We had grown close a few weeks into the first academic year. Dark-haired, tall, slim, Rellu was a brilliant student and a music lover. He liked mathematics, basketball, and concerts, and even seemed willing to give literature a chance. He noticed my lack of enthusiasm for engineering studies, my long hours spent in Bucharest’s libraries, as well as my dalliance with the beautiful daughter of the beautiful Mrs. Albert. He was aware of my discontents, my aspirations, my whims, and we became inseparable friends. His excessive, irritating sensitivity counterbalanced the equally irritating pragmatism that made him avoid anything complicated. However, none of these differences — not even his lack of interest in the opposite sex — were significant enough to stand in the way of our friendship.

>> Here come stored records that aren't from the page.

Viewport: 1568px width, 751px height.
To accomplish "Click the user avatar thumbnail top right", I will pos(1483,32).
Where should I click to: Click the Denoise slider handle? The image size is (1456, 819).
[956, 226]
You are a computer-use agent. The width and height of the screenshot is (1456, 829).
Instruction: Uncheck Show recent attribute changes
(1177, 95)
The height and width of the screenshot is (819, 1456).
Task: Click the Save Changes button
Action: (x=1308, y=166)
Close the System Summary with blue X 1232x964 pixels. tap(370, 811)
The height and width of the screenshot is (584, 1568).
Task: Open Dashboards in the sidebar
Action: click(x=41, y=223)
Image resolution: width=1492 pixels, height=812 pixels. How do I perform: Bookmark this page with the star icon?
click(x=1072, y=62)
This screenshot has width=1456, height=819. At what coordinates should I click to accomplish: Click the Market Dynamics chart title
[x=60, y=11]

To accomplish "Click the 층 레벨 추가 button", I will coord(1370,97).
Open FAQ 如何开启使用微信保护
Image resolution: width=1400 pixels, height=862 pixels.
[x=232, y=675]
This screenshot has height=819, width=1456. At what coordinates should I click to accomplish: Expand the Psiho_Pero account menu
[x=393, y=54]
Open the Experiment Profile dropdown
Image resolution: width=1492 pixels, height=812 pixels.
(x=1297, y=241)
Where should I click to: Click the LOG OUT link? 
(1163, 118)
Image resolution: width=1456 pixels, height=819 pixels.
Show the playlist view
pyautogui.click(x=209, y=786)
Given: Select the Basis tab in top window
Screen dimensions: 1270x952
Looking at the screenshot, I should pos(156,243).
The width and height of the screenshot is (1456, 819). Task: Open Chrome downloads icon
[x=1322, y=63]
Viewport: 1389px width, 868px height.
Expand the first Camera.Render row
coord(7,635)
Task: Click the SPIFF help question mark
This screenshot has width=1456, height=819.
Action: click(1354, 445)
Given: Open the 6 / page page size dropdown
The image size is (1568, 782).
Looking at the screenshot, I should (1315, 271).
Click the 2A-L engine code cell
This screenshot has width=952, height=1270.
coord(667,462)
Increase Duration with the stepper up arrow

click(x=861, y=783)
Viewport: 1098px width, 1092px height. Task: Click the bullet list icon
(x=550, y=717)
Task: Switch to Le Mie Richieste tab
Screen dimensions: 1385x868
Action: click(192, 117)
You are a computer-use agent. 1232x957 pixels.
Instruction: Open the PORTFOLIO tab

In the spring of 1958, Rellu brought me some sensational news: his mother and sisters had decided to emigrate to Israel. They had filled out the forms and had included him in their plans. We had heated debates over the issue. It seemed like a millennium had passed since that cold day in December 1947 when the King’s sudden abdication sent me flying home through the snow, muttering, “It’s over, we’re leaving now, immediately.” The Zionist ideal, which had attracted me in the early postwar years, when I was drawn to the militant ideas of Vladimir Jabotinsky, had by now lost much of its appeal. Escape to the capitalist paradise beyond the Iron Curtain, with its trappings of well-being and illusions of freedom, now seemed a vulgar notion. I was skeptical of any childish attempts to alter destiny. Taking responsibility for, and understanding, our imperfect, ephemeral condition appeared to me preferable to a mere change of geographical coordinates.
Not only did my friend come to accept the idea of departure with serenity, he even adduced a few serious arguments in its favor. His father had disappeared in the Iasi “death train” atrocity of 1941, when Jews, hunted out of their homes and dragged through the streets, found themselves packed together like sardines in the cars of a sealed freight train bound for nowhere. The train wandered the countryside aimlessly, in the summer heat, until the starved, suffocated bodies were nothing but corpses.
I was no stranger to such horrors myself. My Initiation had also begun in a freight car, sealed off and guarded by armed soldiers, but that train had a destination: its carload of captives was to be dumped onto the human garbage heap of a labor camp. Rellu’s justification for departure, however, seemed to me somewhat rhetorical and “contrived.” I had grown wary of attempts to intellectualize what were mere biographical circumstances. Even Periprava could not diminish the force with which my cowardice sought out the most pretentious justifications for staying.
The candidates for emigration to the Holy Land began lining up the night before, so that on the following day they would have a chance of reaching the desk where the magic application forms were being handed out. The wandering tribes were on the move again. It reminded me of our return to the land of the living, the rebirth of 1945. I recalled the voices and the colors of the fairy tale, the fairy-tale dishes and the fairytale book I received from my strange bookish cousins, the Riemer progeny, who were also my teachers. The blackboard covered a whole wall and was filled with formulas, tables, and puzzles. In that wondrous place I discovered the joys of normality, the colorful sideshow being put on by the relatives who had never been dislodged by war and transported to labor camps. I awoke each morning to a fresh new day, and I gamboled happily like a frisky lamb.